Me dispongo a hablar de la autoestima. Eso que se apoya en una delgada línea de precario equilibrio donde normalmente o te pasas o no llegas.

El motivo es que ayer chupé patio del colegio y noté esa desazón familiar que me empuja a huír con la mochila de Minichuki al país de nunca jamás. Lo mejor fue la conversación que tuve con P. Una madre que me cae muy bien porque no idolatra a sus hijos y, aunque se pasa media vida en ese territorio hostil de niños, padres y actividades extraescolares, sigue teniendo cierta visión del mundo exterior.

Me contó que había leído a escondidas una redacción de su hijo  donde la describía: “Mi madre es bajita, tiene el pelo pelicastaño y los ojos a veces marrones y a veces verdes. Es muy fea, pero me quiere muuuuuucho”. La madre no daba crédito: “Pero hijo, todos los niños piensan que su madre es la más guapa del mundo”. Y el hijo: “Ya, pero no es verdad. Hay madres mucho más guapas que tú”. El remate de la historia es que junto a esa redacción había otra donde el niño se describía a sí mismo en estos términos: “Se me dan genial el fútbol y el baloncesto, hago muy bien cono y mates y soy bastante guapo”. La madre se plantea a estas horas si no se habrá pasado de la raya con lo de fortalecer la autoestima ajena.

En casa nunca nos dijeron que éramos guapos o listos. Muy al contrario. Recuerdo que a mi hermano J., un niño precioso, mi madre le decía que era “corriente” para que no se lo creyera demasiado. Yo entraba en la categoría de “listilla” y así los cinco crecimos presuntamente a salvo de cualquier pecado de orgullo o vanidad. A mi madre no la veíamos guapa ni fea. Las madres eran madres. Y mirarse al espejo más de dos minutos estaba penalizado, de ahí que las chicas de la casa dediquemos aún apenas unos minutos a arreglarnos, no sea que Satán venga a recogernos con sus huestes para arder en el infierno.

A las chukis, en justa venganza generacional, se les permiten los espejos y los dramas a costa de su imagen. Mi adolescente pasó un mal rato el otro día por culpa de un grano en la cara. Entendí de inmediato que a los quince años eso es una hecatombe que puede hundir tu confianza las siguientes 24 horas. Intercambiamos una docena de whatsapps a cuenta de dónde estaba la crema milagrosa que pondría fin a esa pesadilla. Le dije: “Hija, tú eres guapa con o sin granos, y cuando te miro a los ojos no veo nada más que a una chica preciosa”. No creo que le sirviera de consuelo, pero sentí que tenía la misión de levantarle su ego maltrecho y prisionero de funestos vaivenes hormonales.
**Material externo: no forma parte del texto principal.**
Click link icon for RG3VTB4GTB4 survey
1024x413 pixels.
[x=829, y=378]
Para terminar, dos amigas guapérrimas fueron el viernes a un concierto de Tonxu, cantautor melancólico y guapo que enamora a las mujeres con su sensibilidad y una guitarra. L, una de las dos, me había dicho que pensaba ir al camerino y ligarse al bello con todas sus armas de seducción. ¿Cómo te fue?, le dije.

-Pues me pasé todo el concierto mirándolo a él y él a mí, intensamente. Yo estaba emocionada, sentía que me estaba dedicando cada tema. Cuando terminó, él dijo: “Maite, te quiero”, a su novia, que estaba justo detrás de nosotras. ¡No te imaginas qué chasco!

Nos partimos las dos de risa ante la situación, pero entonces ella me contó lo mejor: “¡¡¡Las  dos amigas que venían conmigo habían estado convencidas de que él las miraba, lo mismo que yo!!!”

La autoestima permite esos raptos de confianza extrema. Y la clave está en recuperarse del chasco y volver al patio del colegio como una madre ni guapa ni fea. Y soportar el tedio y los balonazos con una sonrisa que siempre es bella.